The mechanical MNIST Cahn–Hilliard dataset is available through the OpenBU Institutional Repository at following link^{3} [109]. We provide with this dataset a supplementary document that includes more details on the theory of the Cahn–Hilliard equation and our finite element implementation. The codes for generating the Cahn–Hilliard patterns and for performing the finite element equibiaxial extension simulations using fenics computing platform^{4} are available on github at following link.^{5} The codes for implementing the metamodel pipeline including the convolutional neural network model for a single quantity of interest prediction and the GAN model for data synthesis are also made available at the following link.^{6}

## Acknowledgment

We would like to thank the staff of the Boston University research computing services and the OpenBU Institutional Repository (in particular Eleni Castro) for their invaluable assistance with generating and disseminating the mechanical MNIST Cahn–Hilliard dataset. This work was made possible through start up funds from the Boston University Department of Mechanical Engineering, the David R. Dalton Career Development Professorship, the Hariri Institute Junior Faculty Fellowship, the National Science Foundation Engineering Research Center CELL-MET NSF EEC-1647837, and the Office of Naval Research Award N00014-22-1-2066.

## Funding Data

National Science Foundation (Grant No. CELL-MET NSF EEC-1647837; Funder ID: 10.13039/100000001).
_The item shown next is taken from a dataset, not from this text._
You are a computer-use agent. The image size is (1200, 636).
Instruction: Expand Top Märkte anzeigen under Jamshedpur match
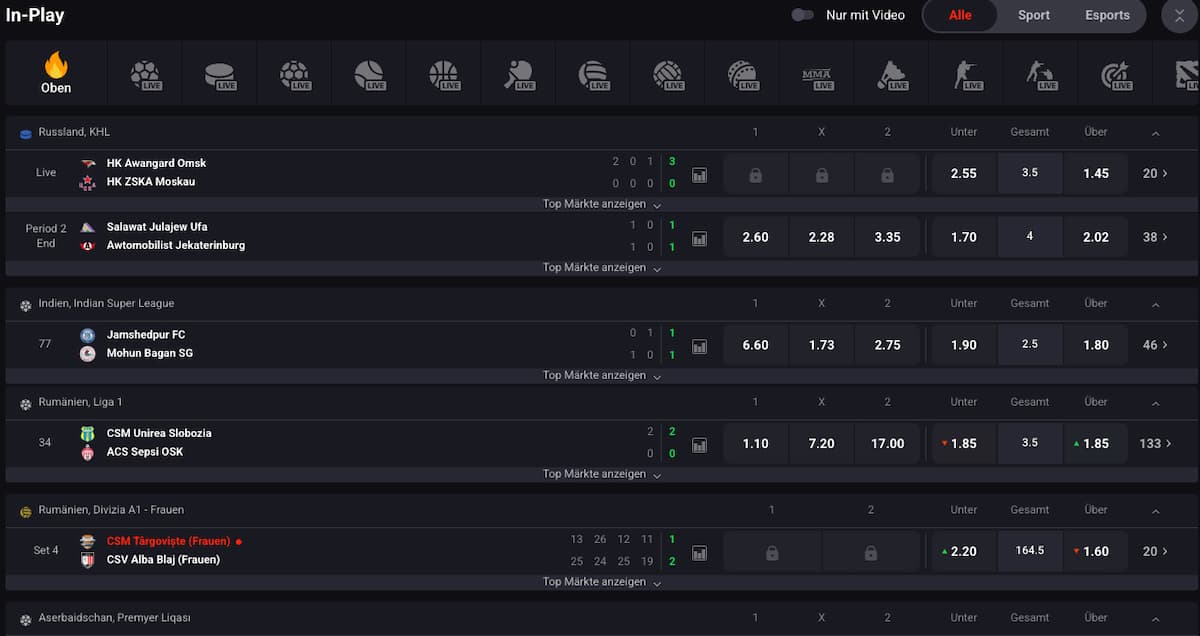point(601,375)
Office of Naval Research (Grant No. N00014-22-1-2066; Funder ID: 10.13039/100000006).

## Footnotes

### Appendix A: Qualitative Visualization of Metamodel Performance

In this Appendix, we provide additional information to support how synthetic data augmentation combined with a simple transfer learning approach can help improve the performance of our metamodel. As shown in Sec. 3.3, initializing the weights of our metamodel with the weights of a model trained on low fidelity real data augmented with the proper set of generated data can increase the *R*2 score of predicted high fidelity strain energy values from 0.9783 to 0.9977. In order to qualitatively interpret the benefits of this improvement, we plotted true versus predicted strain energy values for all samples in the test set of the high fidelity dataset for three different models (Fig. 6). Figure 6(a) shows the results where no transfer learning is performed, whereas Fig. 6(b) shows the case where the weights are transferred from a model trained on 1000 low fidelity real samples and 15,000 synthetic samples generated from StyleGAN2-ADA with extra rotation-based augmentations. In Fig. 6(c) the initial weights are transferred from a low fidelity model trained on 16,000 real data with rotation-based augmentations. Overall, this figure further supports our findings from Table 1 and Sec. 3.3 where we state the performance of our metamodels in terms of *R*2 score.